Do this: Find each line in the records below that contains the word "width", and copy those lines out in full.

Excerpted data:
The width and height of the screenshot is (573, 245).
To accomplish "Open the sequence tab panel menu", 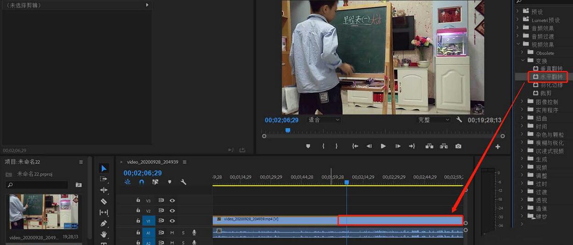I will point(184,162).
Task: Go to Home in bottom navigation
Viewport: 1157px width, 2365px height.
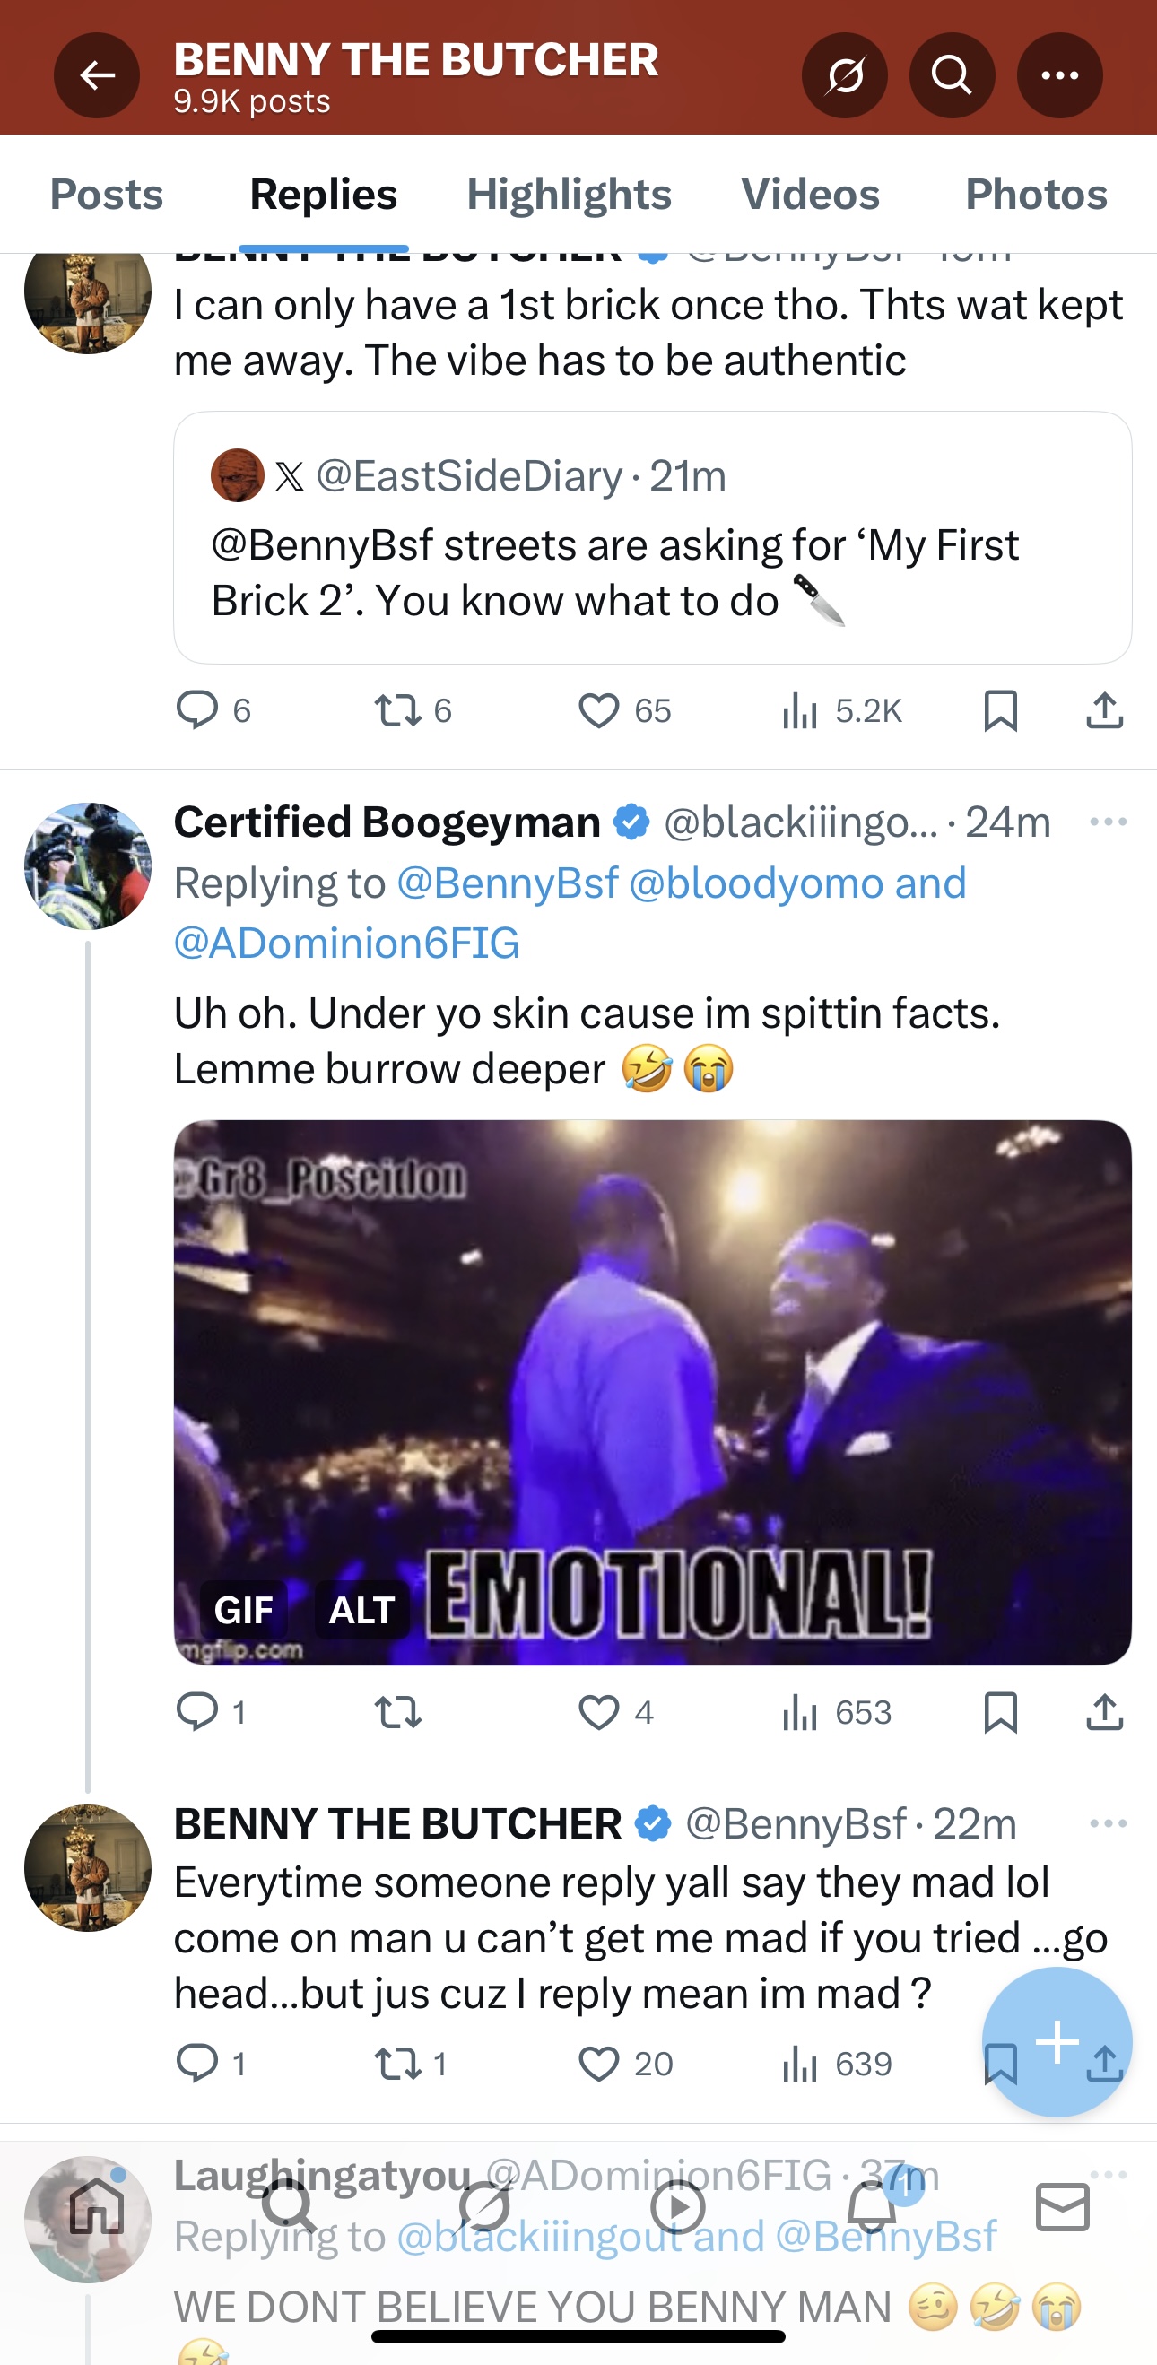Action: tap(96, 2207)
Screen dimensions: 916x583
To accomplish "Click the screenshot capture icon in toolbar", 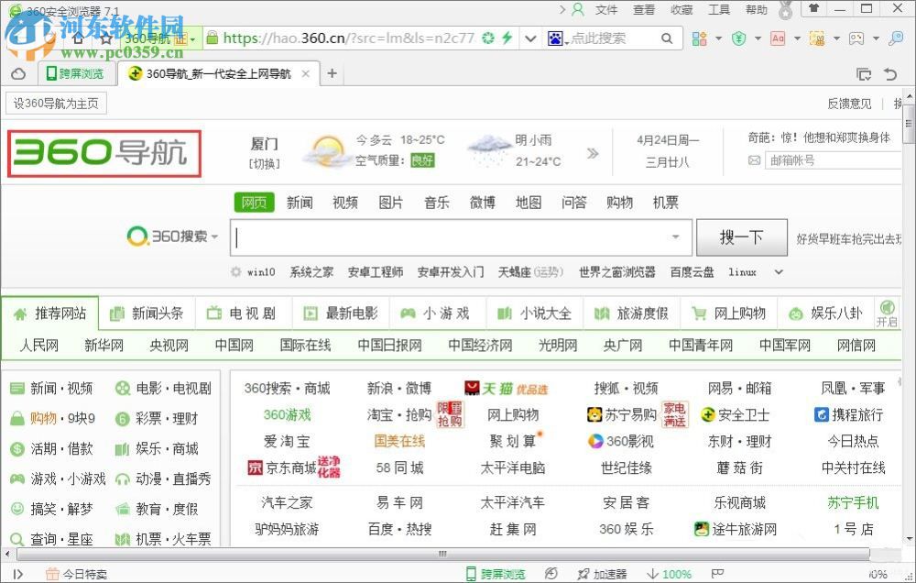I will point(815,38).
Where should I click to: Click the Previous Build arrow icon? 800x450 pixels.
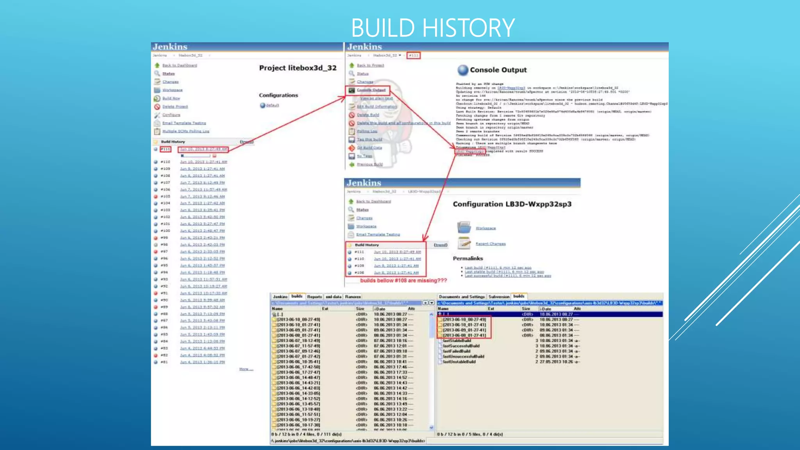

Output of the exercise:
The width and height of the screenshot is (573, 245).
Viewport: 1157px width, 2365px height.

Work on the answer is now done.